[Pointing entries for screenshots and pages]
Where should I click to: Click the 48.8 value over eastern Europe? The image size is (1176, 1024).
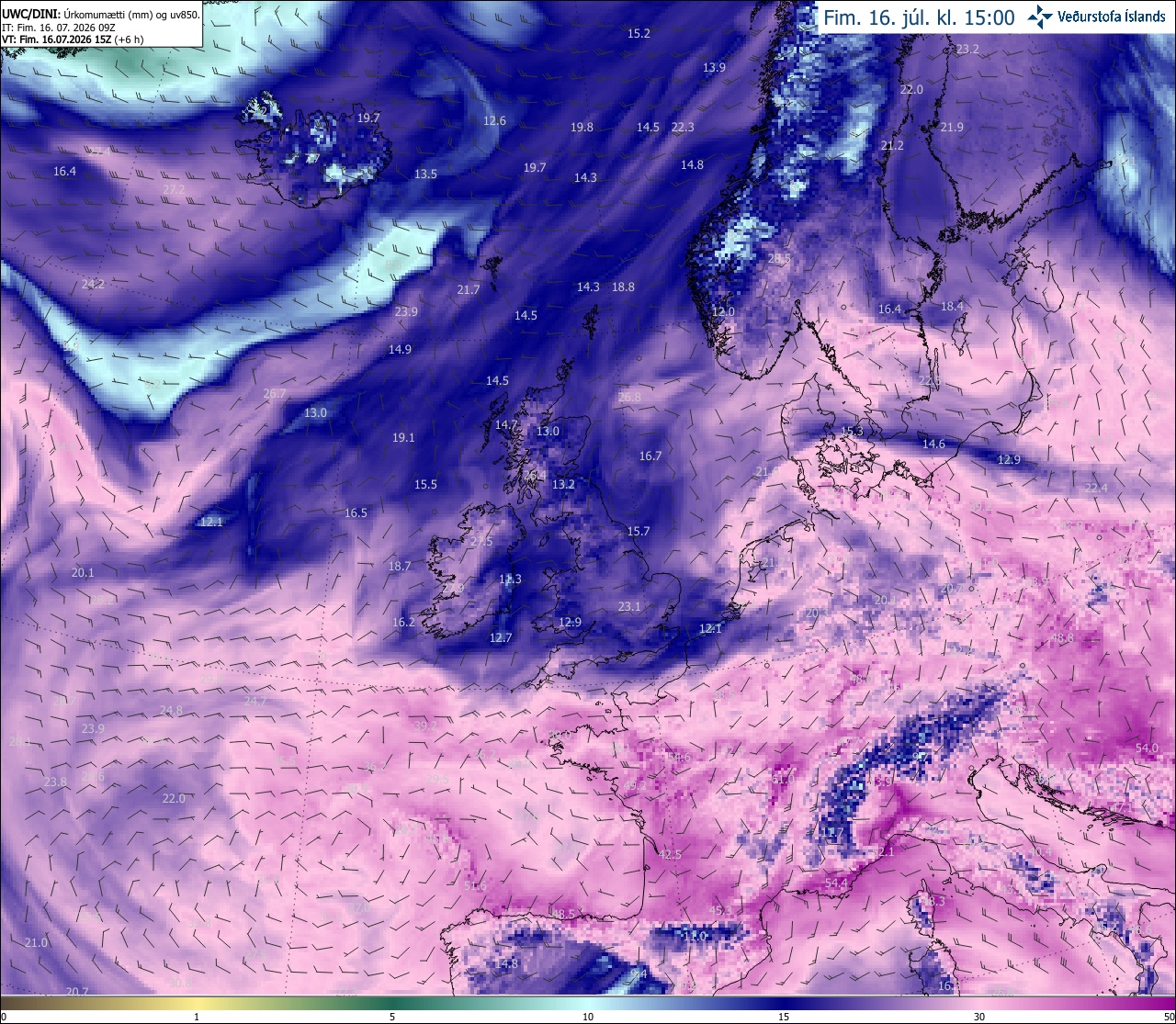click(x=1062, y=638)
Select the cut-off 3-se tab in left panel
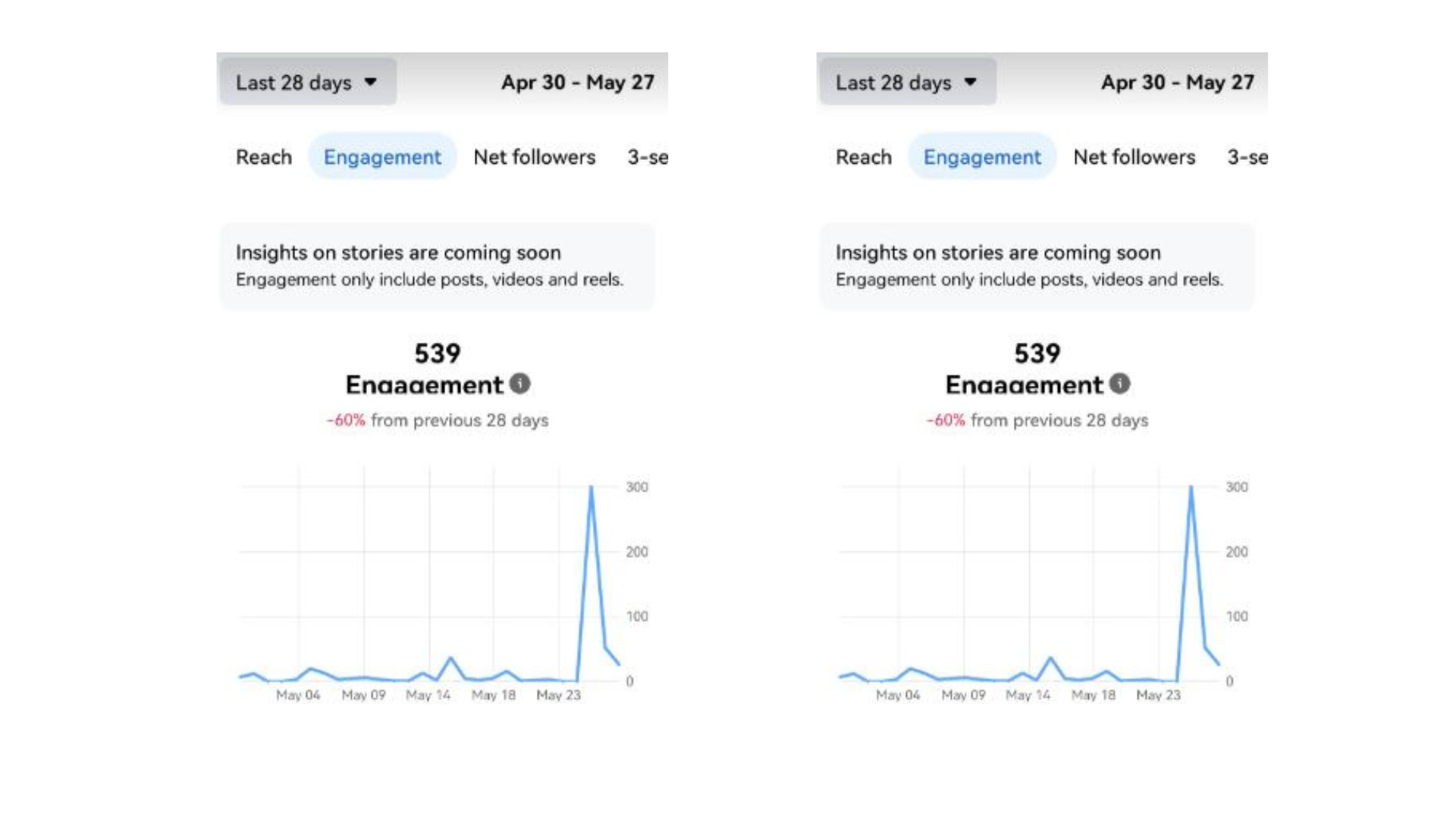The image size is (1456, 819). pos(648,157)
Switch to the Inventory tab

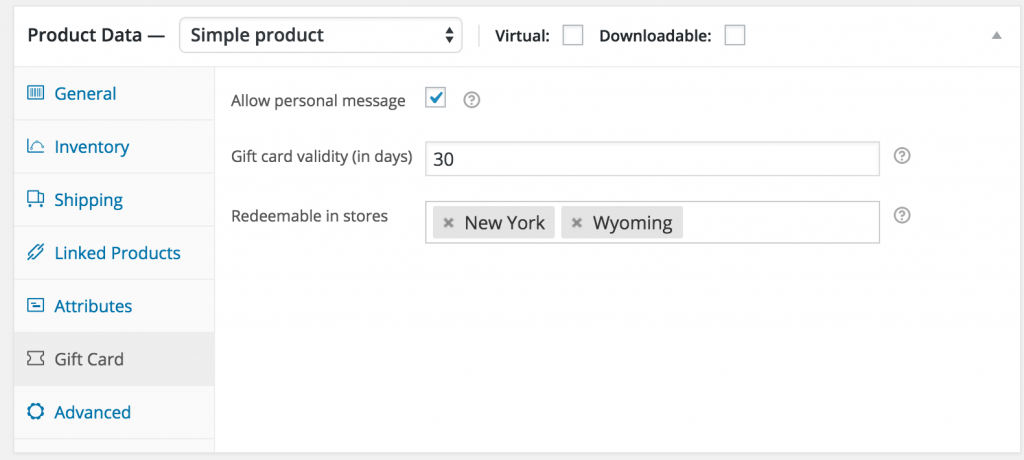tap(91, 147)
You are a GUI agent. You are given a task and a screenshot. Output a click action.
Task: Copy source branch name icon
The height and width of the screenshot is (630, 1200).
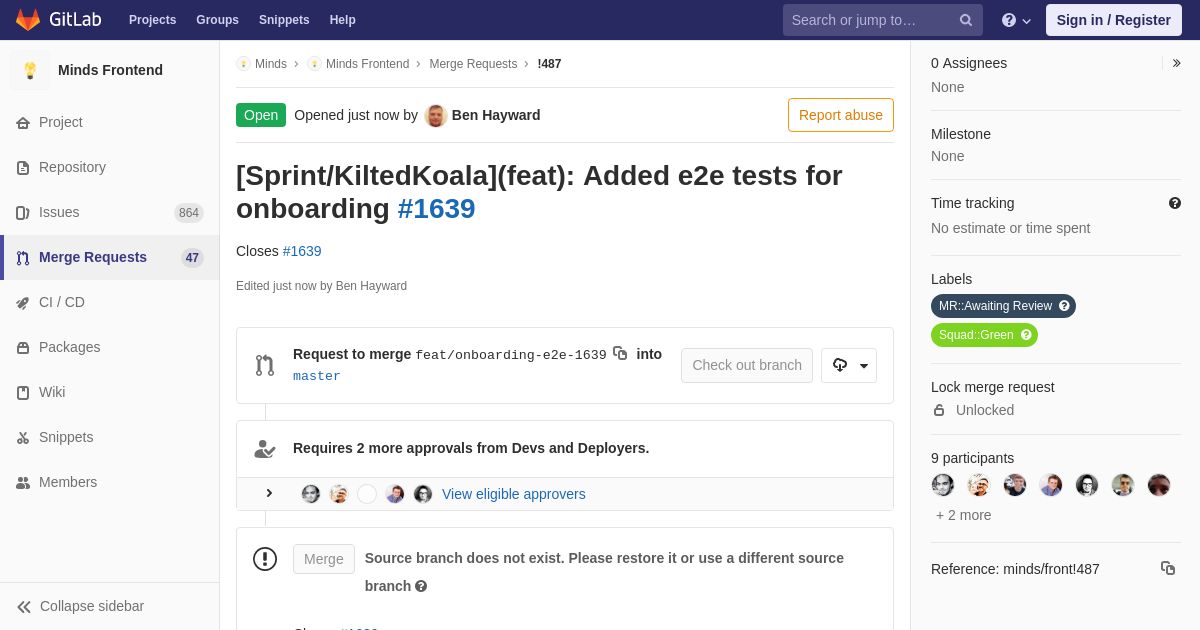tap(620, 353)
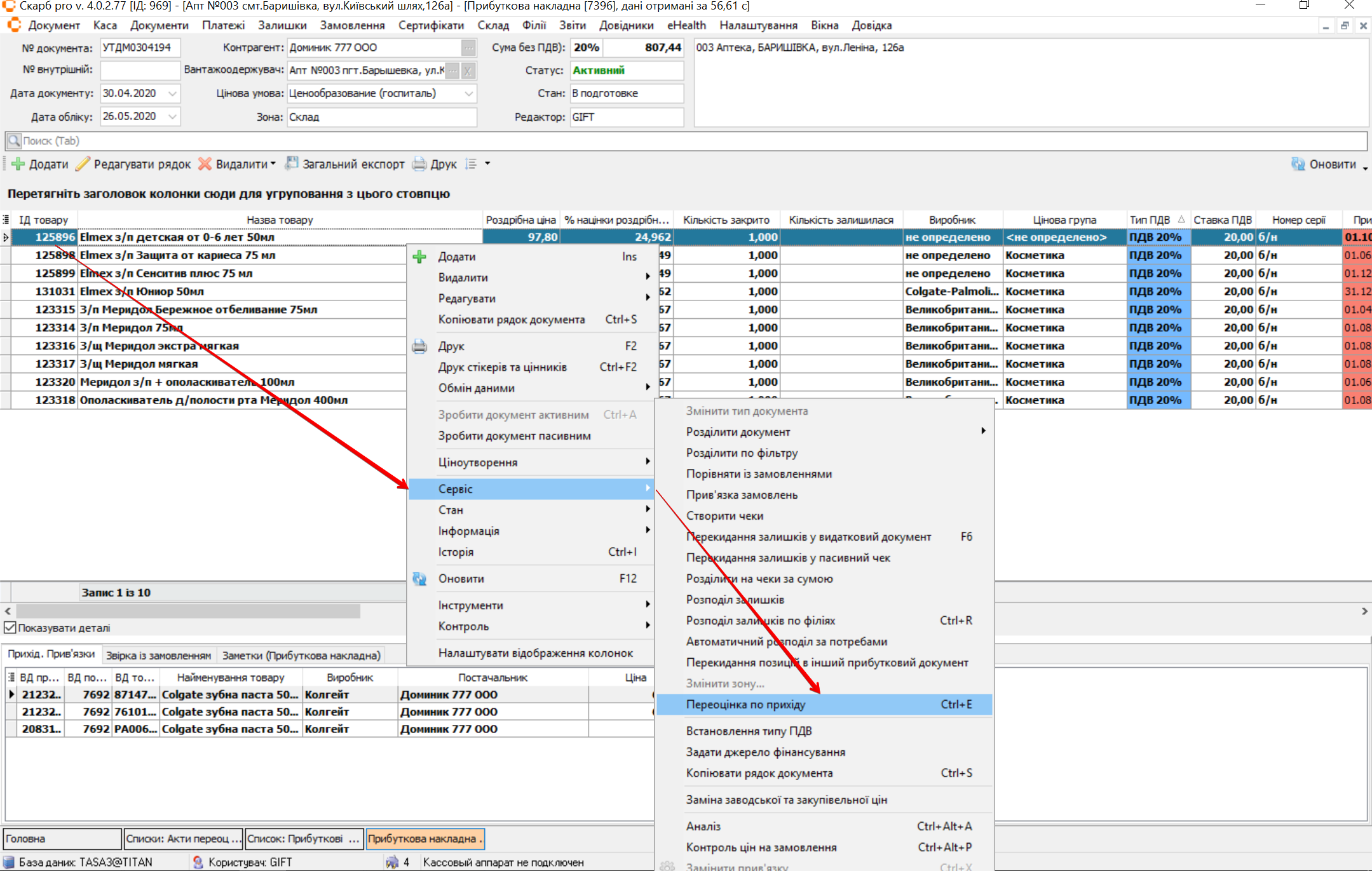The image size is (1372, 871).
Task: Click the Загальний експорт export icon
Action: coord(292,163)
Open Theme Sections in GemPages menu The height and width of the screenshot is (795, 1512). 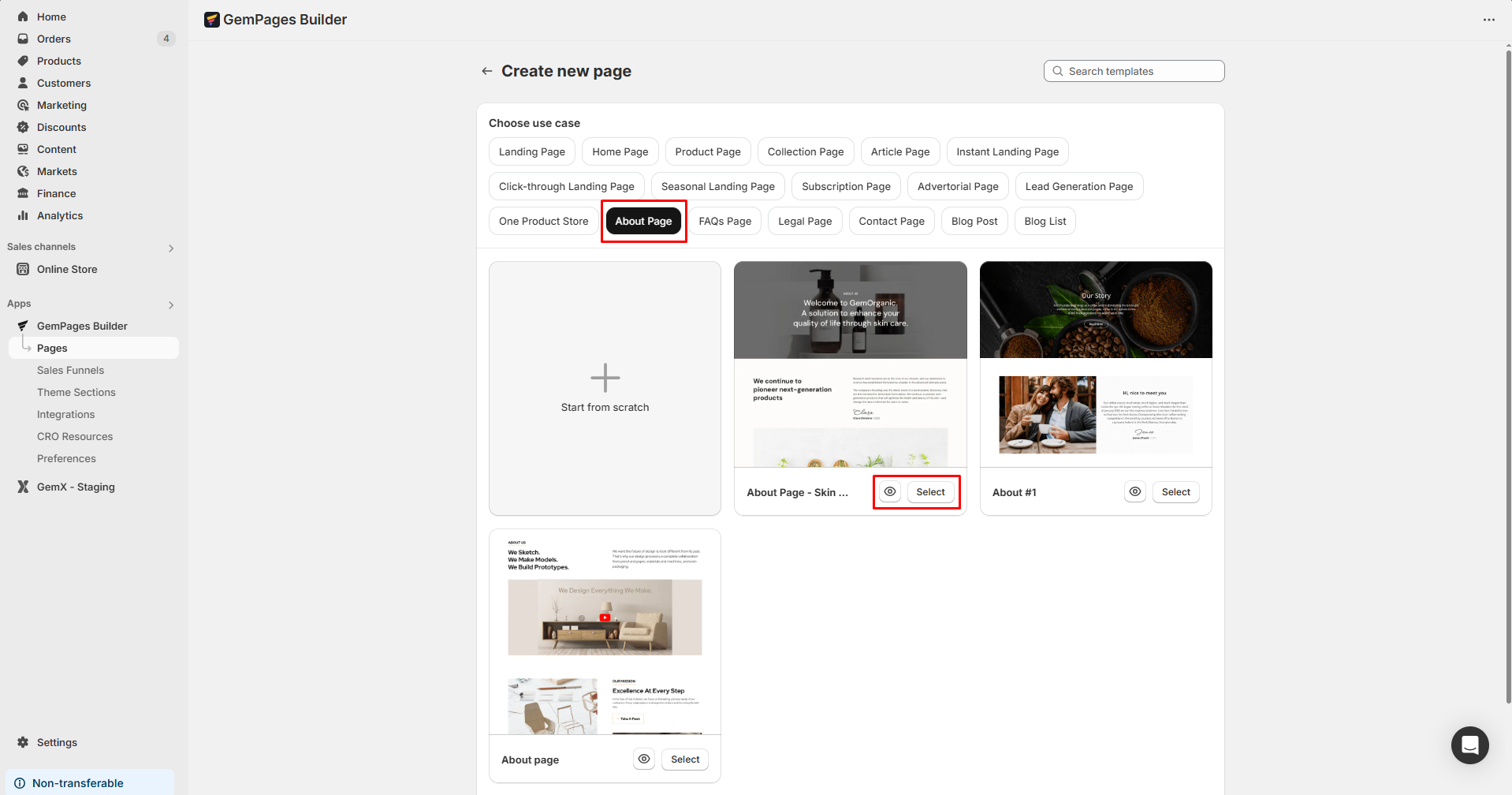(x=76, y=392)
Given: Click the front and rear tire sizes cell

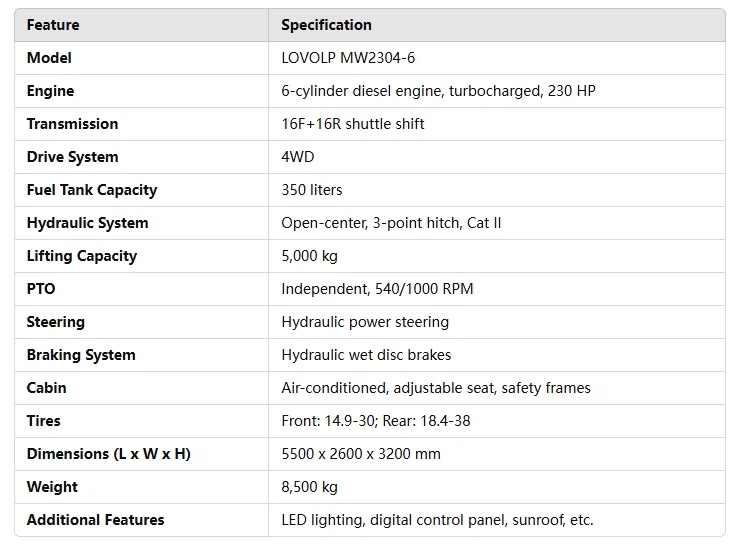Looking at the screenshot, I should [376, 421].
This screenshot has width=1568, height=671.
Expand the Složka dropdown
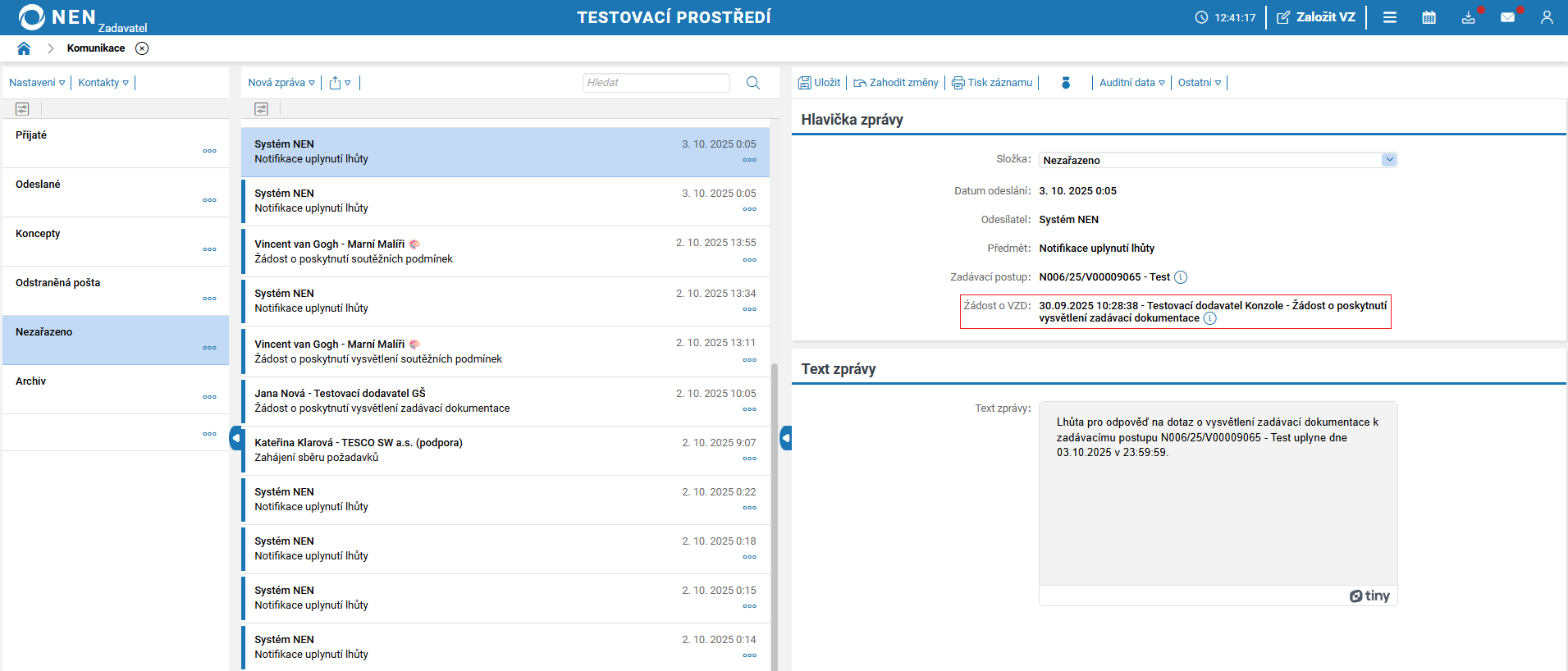click(1388, 160)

Task brief ::
Copy the lines from the one containing "This screenshot has width=1568, height=671." through the end of the entries, both ends included, leaving out the pictures.

In response ::
This screenshot has width=1568, height=671.
Expand the Složka dropdown
click(1388, 160)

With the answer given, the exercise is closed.